When I lived in Florida and lived much of my life interacting with hospital executives, sometimes it took two or three months just to get together with someone for a cup of coffee. At the time I didn’t understand the demands on the life of a high capacity leader. But after coaching executives for a few years now, I’ve seen an unhealthy pattern that needs to be spoken to – Overly busy scheduled lives.
Perhaps you aren’t an executive and you can relate to an all too packed schedule. Well, what’s about to follow are two simple disciplines that can make all the difference. Here they are:
- Plan each day with some margin so there is room for the unexpected.
- At the beginning of each day, ask yourself “what’s the one thing I should be working on today?” Then block off time to actually do it. If you are too busy, schedule it for later in the week.

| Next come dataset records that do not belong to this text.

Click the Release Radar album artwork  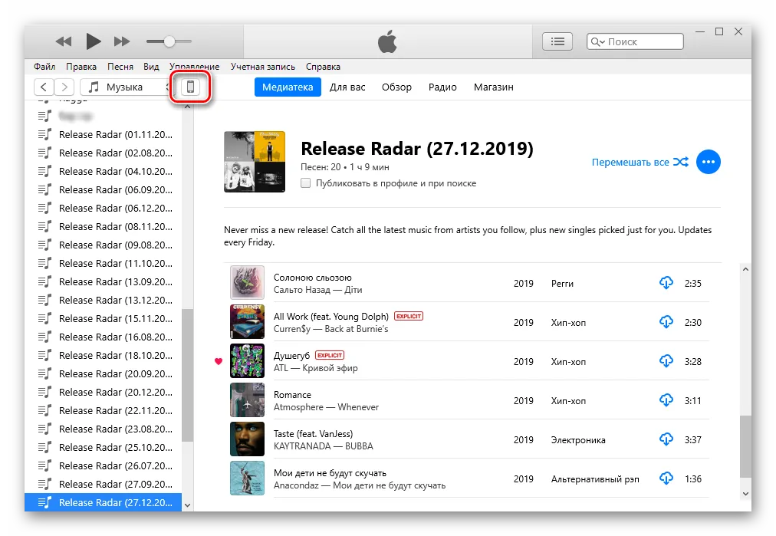pos(255,162)
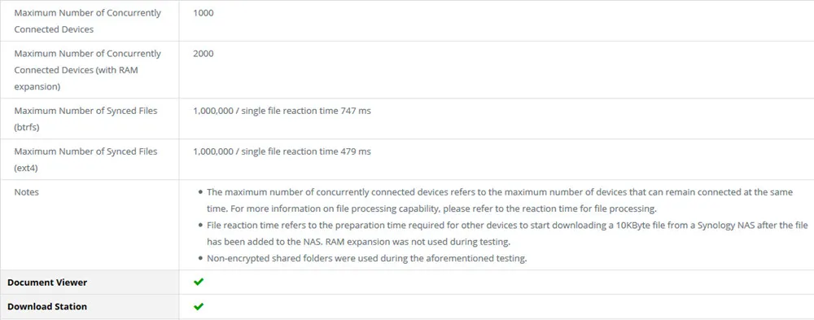This screenshot has width=814, height=320.
Task: Click the note about concurrently connected devices
Action: 500,200
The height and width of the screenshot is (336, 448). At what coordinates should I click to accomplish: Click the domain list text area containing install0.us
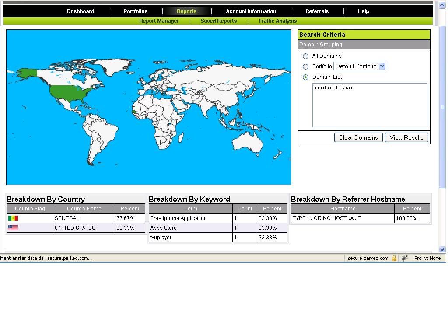pyautogui.click(x=370, y=105)
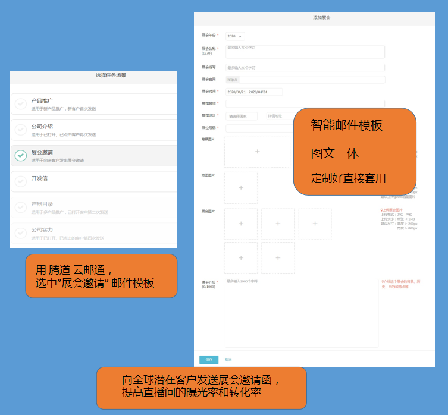This screenshot has width=448, height=415.
Task: Click the second 展会图片 plus icon in top row
Action: 278,224
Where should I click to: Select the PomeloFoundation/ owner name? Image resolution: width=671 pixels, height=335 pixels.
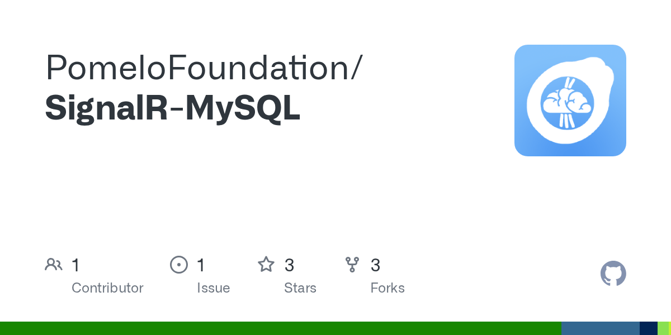[x=204, y=68]
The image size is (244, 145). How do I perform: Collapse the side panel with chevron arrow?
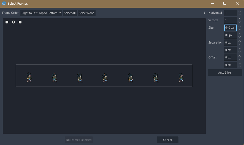pyautogui.click(x=204, y=13)
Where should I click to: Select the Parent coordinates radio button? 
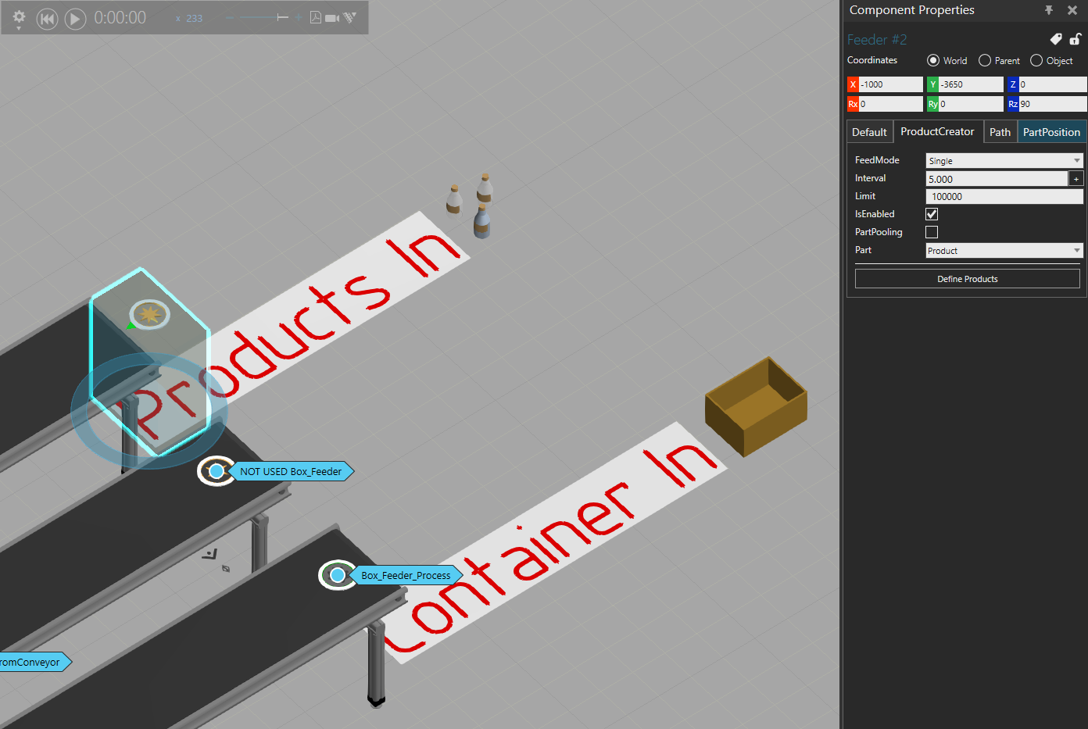[985, 61]
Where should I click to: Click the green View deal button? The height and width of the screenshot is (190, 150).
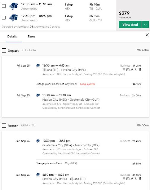pos(130,25)
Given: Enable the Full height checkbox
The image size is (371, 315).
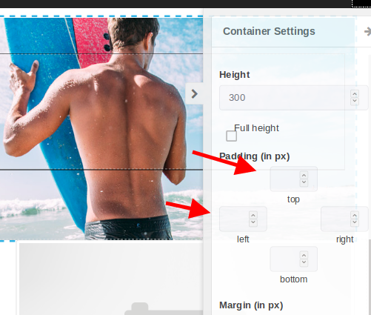Looking at the screenshot, I should (231, 136).
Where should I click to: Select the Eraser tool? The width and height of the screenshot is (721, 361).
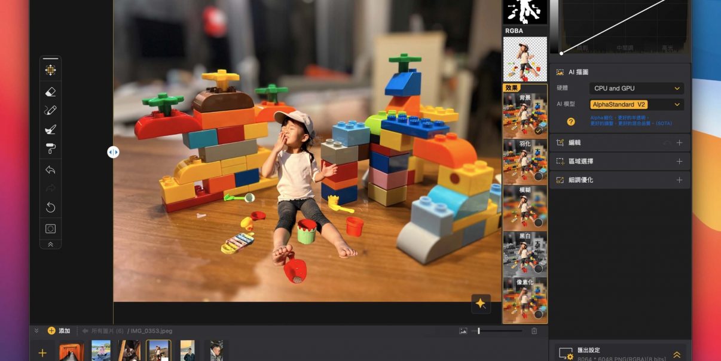point(50,92)
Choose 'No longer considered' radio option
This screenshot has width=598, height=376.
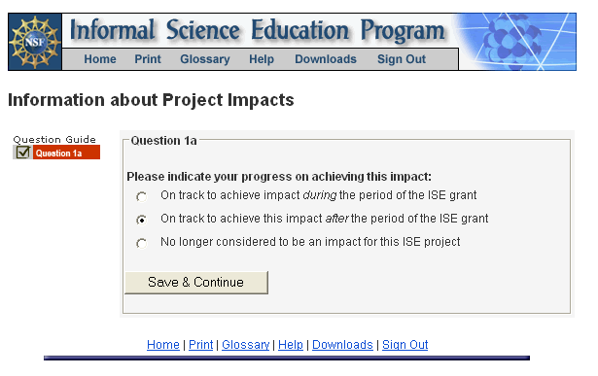[142, 243]
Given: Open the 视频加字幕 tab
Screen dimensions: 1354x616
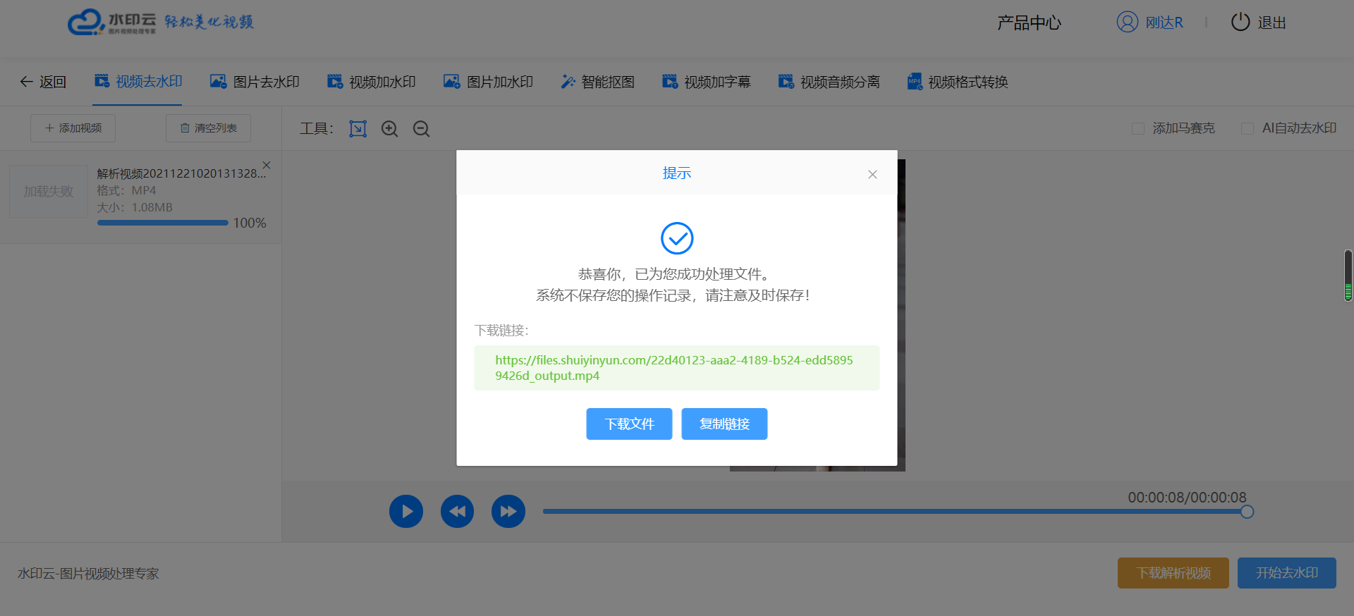Looking at the screenshot, I should pyautogui.click(x=706, y=82).
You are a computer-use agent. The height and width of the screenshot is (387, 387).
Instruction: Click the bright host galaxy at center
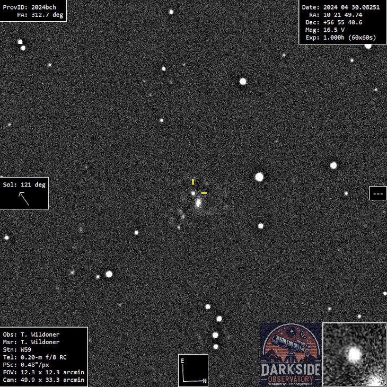tap(198, 203)
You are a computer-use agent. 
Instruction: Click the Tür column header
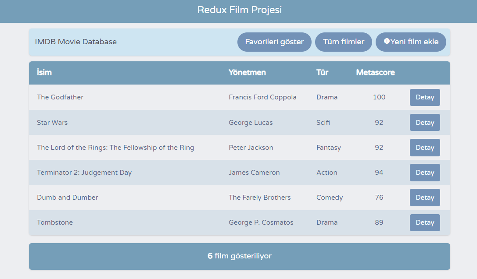(322, 72)
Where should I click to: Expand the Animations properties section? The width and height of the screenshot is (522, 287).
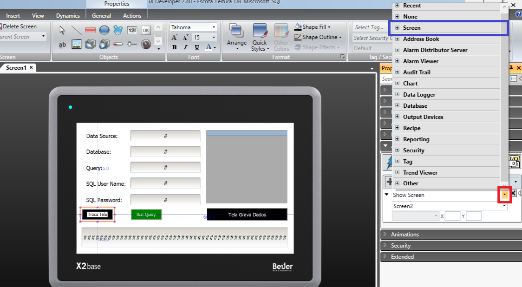click(385, 235)
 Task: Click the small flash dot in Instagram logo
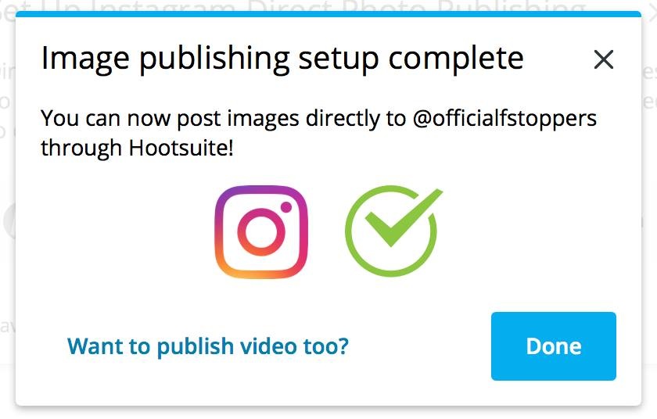[x=286, y=207]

I was reading a blog today that made me think of this issue of planning margin. Here’s what I mean.
In an 8-10 hour workday, how many time slots do you have? Some people think they have 8-10 time slots. Not really. You actually only have about three. You have a morning time slot, a lunch time slot and an afternoon time slot.
The stats show that setting 1-3 goals will result in accomplishing them all. Set 4-10 and you’ll accomplish one. Set 11 or more and you’ll accomplish none. How many goals are you setting for your day?
Every day I plan my day based on three time slots, each relating to a goal I want to accomplish. The first one contains the thing I’d like to accomplish in the morning. The second contains a person I’d like to interact with over lunch (this interaction may play toward one of my goals) and the third time slot contains what I’d like to accomplish in the afternoon. Here’s the catch: I plan margin.
That’s right, I plan time where nothing is scheduled. Why? Because things come up all the time that will derail my schedule. If I have not planned a place for those urgent things that pop up, my important goals will not get executed. I rarely allow something to derail my already planned time frames. Why? Because I have 1-3 goals for the day, not four or more. Thinking back on it, maybe that’s why those executives had to plan to meet me so far in advance.
Ask yourself, “what is important that I must accomplish today?” Then plan your weekly time slots accordingly. Try it out.
The only downside to this is that you will have to say no to some things. But that’s OK, this will force you to prioritize and hand off the urgent stuff to someone else. Try it out. Have some fun. Enjoy the margin.